Open-source methods prove fruitful for virus writers


19 Jul 2006

As virus creation increasingly becomes a big business, its writers are turning to legitimate software development methods, such as those used by the open source community, to improve their output, according to the security software company McAfee.

Its newly published Global Threat Report for 2006 has identified the use of bots in for-profit ventures — such as spamming and collecting confidential information — as driving the need for malware authors to improve the quality and features of the code they develop.

“To those ends, malicious programmers are adopting coding practices and controls akin to those in the legitimate software development world,” said Igor Muttik, senior research architect at McAfee Avert Labs. “They are also adapting social and professional norms established by the open-source community to develop malware and are capitalising on the widespread availability of source code for many of the internet’s popular malware families,” he added.

Muttik cited the example of the MyDoom family, which has hundreds of variants. This is “significantly more than a typical malware family and that is most likely due to the widespread availability of its source code”, he said in the report.

Common practices include distributing source code with documented explanations and annotations of how that code works, which helps programmers to adapt it. McAfee said that this can be an extremely effective way of developing code, both legitimate and malicious.

Muttik also referenced a statement from the Hacker Defender website as a sign that malware authors have embraced the open-source model and are actively sharing and contributing to each others’ development efforts.
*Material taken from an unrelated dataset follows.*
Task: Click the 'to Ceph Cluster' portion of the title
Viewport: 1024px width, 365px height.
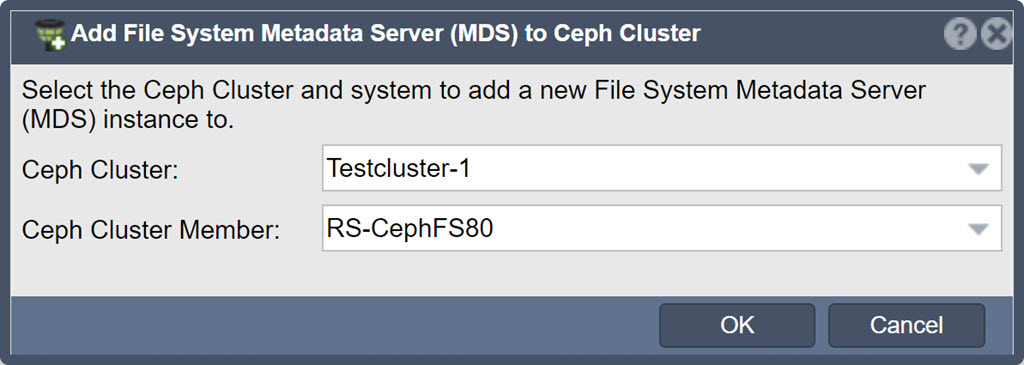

The statement also suggests that this community “is engaged in an arms race-style of competition with commercial anti-virus software vendors,” Muttik added.

“Without large-scale source-code sharing we would not see the handful of massive families that we have today,” he argued. “Rather, we would expect to find many small families, reflecting the individual efforts of separate researchers. But the malware community is no longer a scattered army of individual hobbyists. The addition of funding from successful botnet deployments and the leveraging of open-source tools and techniques have created a formidable machine for the creation, modification and distribution of threats,” he concluded.